If the AI safety movement could creditably promise in some way that they would actively push for laws whose limits raised over time, in the default case, I'd be less worried. But given (1) the conflict on this issue within AI safety itself (2) the default way that regulations work, I cannot make myself believe that "temporary regulation" is ever going to happen.
As an addition -- Anthropic's RSP already has GPT-4 level models already locked up behind safety level 2.
Given that they explicitly want their RSPs to be a model for laws and regulations, I'd be only mildly surprised if we got laws banning open source even at GPT-4 level. I think many people are actually shooting for this.
Edited ending to be more tentative in response to critique.
In particular, consider covid. It seems reasonably likely that covid was an accidental lab leak (though attribution is hard) and it also seems like it wouldn't have been that hard to engineer covid in a lab. And the damage from covid is clearly extremely high. Much higher than the anthrax attacks you mention. I people in biosecurity think that the tails are more like billions dead or the end of civilization. (I'm not sure if I believe them, the public object level cases for this don't seem that amazing due to info-hazard concerns.)
I agree that if future open source models contribute substantially to the risk of something like covid, that would be a component in a good argument for banning them.

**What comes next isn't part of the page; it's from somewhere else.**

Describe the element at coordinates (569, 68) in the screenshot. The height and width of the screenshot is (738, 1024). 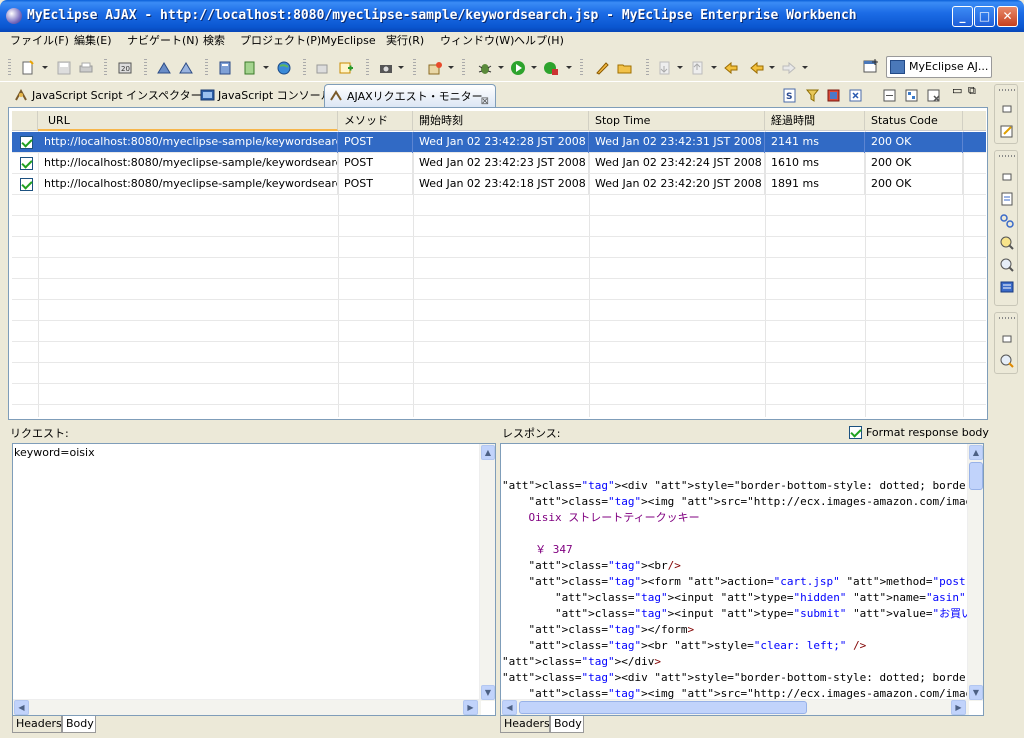
I see `external-tools-dropdown` at that location.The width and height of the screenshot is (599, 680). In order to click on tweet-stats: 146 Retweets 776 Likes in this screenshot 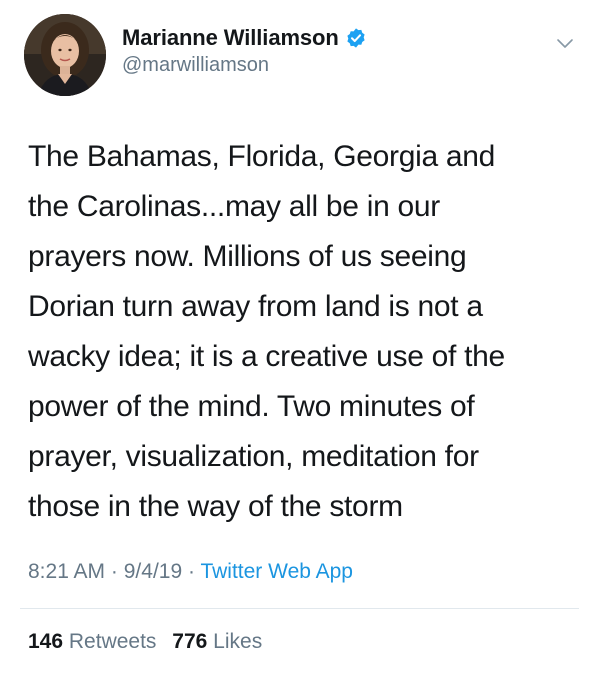, I will do `click(145, 642)`.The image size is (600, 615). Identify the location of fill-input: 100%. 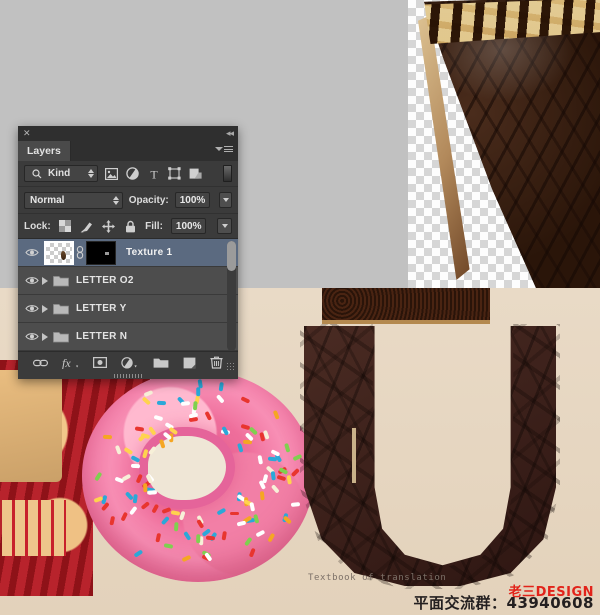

I'm dubious -- haven't seen much evidence -- that covid itself is evidence that future open source models would so contribute? Given that -- to the best of my very limited knowledge -- the research being conducted was pretty basic (knowledgewise) but rather expensive (equipment and timewise), so that an LLM wouldn't have removed a blocker. (I mean, that's why it came from a US and Chinese-government sponsored lab for whom resources were not an issue, no?) If there is an argument to this effect, 100% agree it is relevant. But I haven't looked into the sources of Covid for years anyhow, so I'm super fuzzy on this.
Further, suppose that open-source'd AI models could assist substantially with curing cancer. In that world, what probability would you assign to these AIs also assisting substantially with bioterror?
Fair point. Certainly more than in the other world.
I do think that your story is a reasonable mean between the two, with less intentionality, which is a reasonable prior for organizations in general.
I think the prior of "we should evaluate thing ongoingly and be careful about LLMs" when contrasted with "we are releasing this information on how to make plagues in raw form into the wild every day with no hope of retracting it right now" simply is an unjustified focus of one's hypothesis on LLMs causing dangers, against all the other things in the world more directly contributing to the problem. I think a clear exposition of why I'm wrong about this would be more valuable than any of the experiments I've outlined.